■ **Excerpted data**
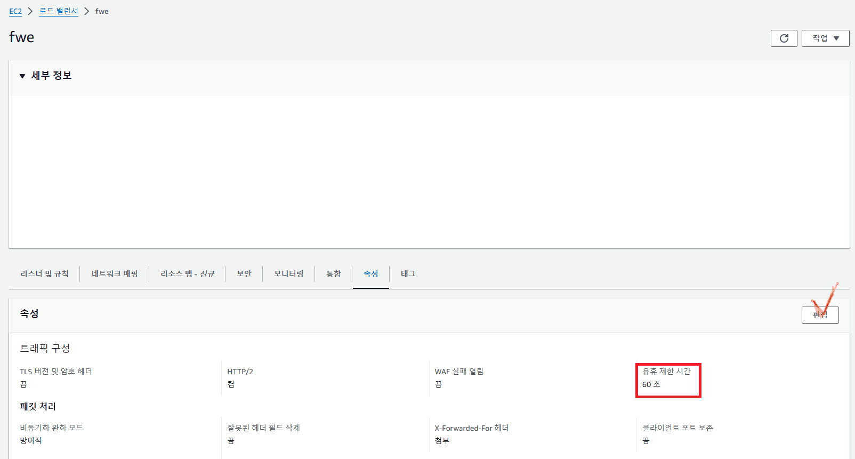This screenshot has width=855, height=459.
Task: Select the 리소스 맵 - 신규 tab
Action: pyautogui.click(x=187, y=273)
* * *
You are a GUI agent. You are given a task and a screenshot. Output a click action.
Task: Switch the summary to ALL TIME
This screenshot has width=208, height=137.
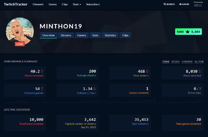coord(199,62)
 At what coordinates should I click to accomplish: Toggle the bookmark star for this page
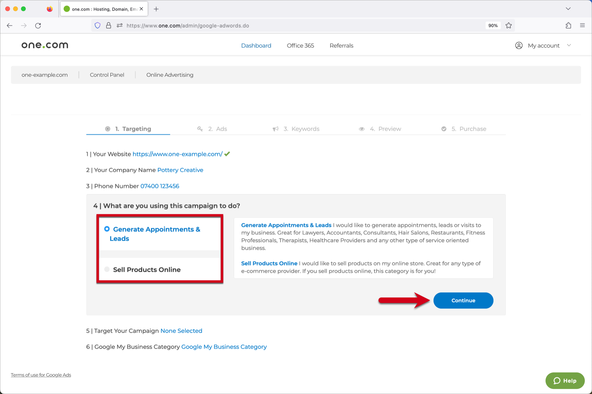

■ **Directions**
Set the pictures aside and reproduce exactly the lines above, from the line holding "Task: Switch the summary to ALL TIME" through the line holding "At what coordinates", both included, with nothing else.

■ **Response**
Task: Switch the summary to ALL TIME
This screenshot has width=208, height=137.
coord(199,62)
 At what coordinates should I click to accomplish: Toggle the bookmark star for this page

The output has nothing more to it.